What the research found
Researchers in Norway surveyed 2,544 people living near the country’s largest lake. Participants reported how often they did activities such as walking along the shore, swimming, paddling, and fishing, and how often they did these activities alone.
Connectedness to nature, described as a sense of kinship with animals, plants, and the broader living world, showed the strongest link to reduced loneliness across all three measures used in the study. Attachment to a specific place, in this case the lake, was also linked to lower loneliness, especially the type related to feeling disconnected from a broader community.
Not all activities had the same effect. Walking along the shore, enjoying life by the water, and walking on the ice showed the strongest ties to feeling connected to nature. Exercising along the shore had the weakest link. Researchers suggested this may be because attention is directed differently. Activities that involve sensory noticing and aesthetic appreciation appear to deepen the bond with nature, while exercise-focused activity tends not to.
Why nature helps us feel more connected
The study suggests that quiet time outdoors works through two types of connection. Internal connection: solitude gives mental space to turn attention outward toward the environment rather than inward toward conversation or distraction. This supports reflection, mental clarity, and emotional regulation. External connection: feeling emotionally bonded to a place creates a sense of belonging that does not depend on other people being present. People are not alone in the existential sense; they are part of something larger.
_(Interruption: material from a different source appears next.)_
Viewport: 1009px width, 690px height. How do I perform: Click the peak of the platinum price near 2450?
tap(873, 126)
This helps explain why the effect was stronger when people did lake activities alone. Without the social component, there is more room for a felt sense of oneness with nature. The benefits extend beyond loneliness, including reduced stress hormones and improved immunity.
Solitude versus isolation
Solitude is not the same as isolation. Solitude is chosen and intentional time alone that feels restorative. Isolation is unwanted and involves a painful sense of being cut off from others. The researchers noted that too much and too little time alone can be harmful. This finding does not mean isolating yourself in nature is a reliable path to well-being. It means that intentional solo time outdoors, when paying attention to surroundings, may help ease feelings of disconnection.
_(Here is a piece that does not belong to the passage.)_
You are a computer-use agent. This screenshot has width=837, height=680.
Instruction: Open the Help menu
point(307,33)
The study is observational and cannot prove cause and effect. Lonelier people may actively seek out nature to compensate for unmet social needs.
How to put this into practice
Starting small works. A 20-minute walk in a green space or by water can shift attention outward. Going alone on purpose, rather than viewing solo time as a fallback, makes it an intentional practice. Paying attention matters: activities involving sensory noticing, such as looking at the water, listening to birds, or feeling the air, deepen the connection more than exercise-focused activity. Leaving the podcast at home occasionally can help. Finding a place that resonates builds an emotional bond over time by returning to the same trail, park, or shoreline. Being honest about needs is important: if feeling isolated and craving human connection, solo nature time is not a substitute. But if feeling overstimulated, drained, or disconnected from oneself, it may help.
The takeaway
Loneliness is increasingly recognized as a major public health concern, but solutions are not always accessible or scalable. This research points to a simple tool: intentional solo time outdoors. The goal is not to isolate more. It is to be more intentional about how and where time alone is spent. For anyone balancing a busy schedule, stepping outside alone is not avoidance. It may be one of the most restorative things a person can do and a path toward a more psychologically rich life.